Supplied passage

■ ■ ■ ■

Partitioning For Better Performance And Power

Design tradeoffs become more complex, shift to the system level.

popularity

Partitioning is becoming more critical and much more complex as design teams balance different ways to optimize performance and power, shifting their focus from a single chip to a package or system involving multiple chips with very specific tasks.

Approaches to design partitioning have changed over the years, most recently because processor clock speeds have hit a wall while the amount of data that needs to be processed has skyrocketed. In the past, most processors came in the form of a CPU that was responsible for just about everything. But as processing needs increase, driving up transistor density, physical effects like heat and noise are forcing designers to leverage heterogeneous architectures with specialized accelerators and memories, either on a single die or in an advanced package package.

“Those CPUs were responsible for doing all the computing,” said Steven Woo, fellow and distinguished inventor at Rambus. “They were responsible for processing I/O. They were responsible for processing network traffic. They also were responsible for whatever graphics were there. Fast forward a couple of decades, and now we have orders of magnitude more gates, and the way that people think about processors now is very multi-core and multi-functional. This means in addition to having multiple CPU cores, now they also have things like graphics, some of them have specialized accelerators for things like encryption, and even high-performance computation like vector engines.”

This also requires more partitioning of processing, access to various resources such as memory, and prioritization of data traffic on- and off-chip.

“Within the processors — especially in something like an Intel Xeon, where there are multiple cores designed to support multiple users, with multiple threads of computation — the question starts to become, ‘If I’ve got all these cores, and potentially all these users, or maybe multiple programs all executing on the CPU, what’s a fair partition of all these resources?'” said Woo. “By ‘fair,’ you have to make it so that everybody can have their own resources, but if not everybody’s using all those resources, you don’t want them to go to waste. So they have to be both shareable and partitionable. We didn’t have to worry about that kind of thing in the past.”

Making this work requires a series of tradeoffs and some complex analysis of data flows and use models. “There are physical challenges as well, and questions about, ‘I understand, in theory, I can have all these cores, and all these resources, but how do I get them out because it takes time to cross a chip to get from one place to another?’ Here, we are seeing a very spatial type of layout where there will be a core, it’ll have some fraction of the memory resources and things close by. That means you have to think a lot about the connection topology. In this new era with so many transistors, we have to think a lot about what’s the right partitioning of those transistors, and how to make resources able to be provisioned, and globally accessible at the same time. That’s how you’re going to get the best performance and utilization,” he said.

■ ■ ■ ■

Source excerpt
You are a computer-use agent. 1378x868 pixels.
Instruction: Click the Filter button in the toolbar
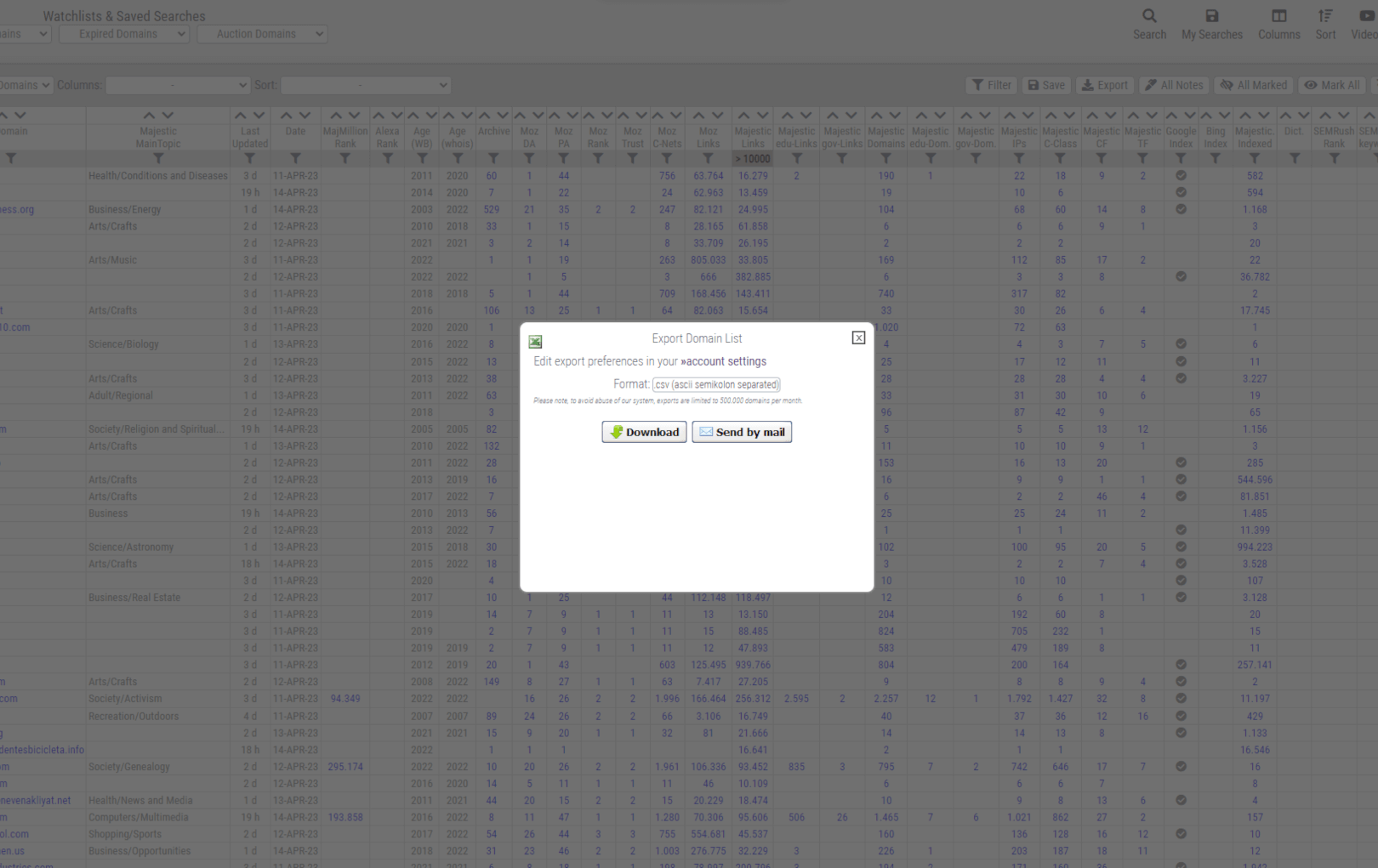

■ ■ ■ ■

Given task A
Answer each question from the partitioning article.
(i) What has happened to processor clock speeds?
(ii) What title does Steven Woo hold at Rambus?
(iii) According to Woo, what two qualities must resources have inside a multi-core processor?
Given task B
Repeat, word for word, the part of the partitioning article that opens with the words containing "Partitioning is becoming" and closes with "advanced package package.".
Given task C
Write what comes next in the article on chip design partitioning, picking up after its final sentence.
The listing has no connection to the partitioning article.

Answer A
(i) They have hit a wall.
(ii) Fellow and distinguished inventor.
(iii) They must be both shareable and partitionable.

Answer B
Partitioning is becoming more critical and much more complex as design teams balance different ways to optimize performance and power, shifting their focus from a single chip to a package or system involving multiple chips with very specific tasks.

Approaches to design partitioning have changed over the years, most recently because processor clock speeds have hit a wall while the amount of data that needs to be processed has skyrocketed. In the past, most processors came in the form of a CPU that was responsible for just about everything. But as processing needs increase, driving up transistor density, physical effects like heat and noise are forcing designers to leverage heterogeneous architectures with specialized accelerators and memories, either on a single die or in an advanced package package.

Answer C
2.5D and 3D approaches add to the confusion.

“The design approach is different, especially when you think about how to partition the floor plan if you’re using chiplets, because certain components need to be physically close together,” said John Ferguson, director of product management at Siemens Digital Industries Software. “You have to think about that. Then, if you’re planning a new design and you’re targeting a 2.5D or 3D implementation, how do you determine where to partition things into different dies? How do you determine what process is best per die? There aren’t great answers for that today. Everybody is working toward it. It’s a bit easier if everything is just two levels, since more levels of freedom means more variables, and it’s really quite complicated to try to figure out which one is optimal.”

Another big consideration is prioritization of resources, and this can can vary greatly by use cases and architecture. To deal with this, Arm has developed memory system resource partitioning and monitoring (MPAM) framework to tie resource controls to the software that accesses the memory system. This permits placing limits on resources used by a virtual machine or by a particular application.

“There are a few common use-cases for resource controls in computing,” said Steve Krueger, system architect at Arm. “Think about how an RTOS and non-RTOS share a system and in order to give the RTOS the level of responsiveness expected. Resources, such as part of the cache memory, can be dedicated to its exclusive use. This type of design might occur in an automotive system, for example, where a safety-critical function and a non-safety critical function both run on one integrated system, such as the backup camera display running on the in-vehicle entertainment system. There are many different uses for resource control, and MPAM provides a resource control framework that is adaptable to different system designs and different applications.”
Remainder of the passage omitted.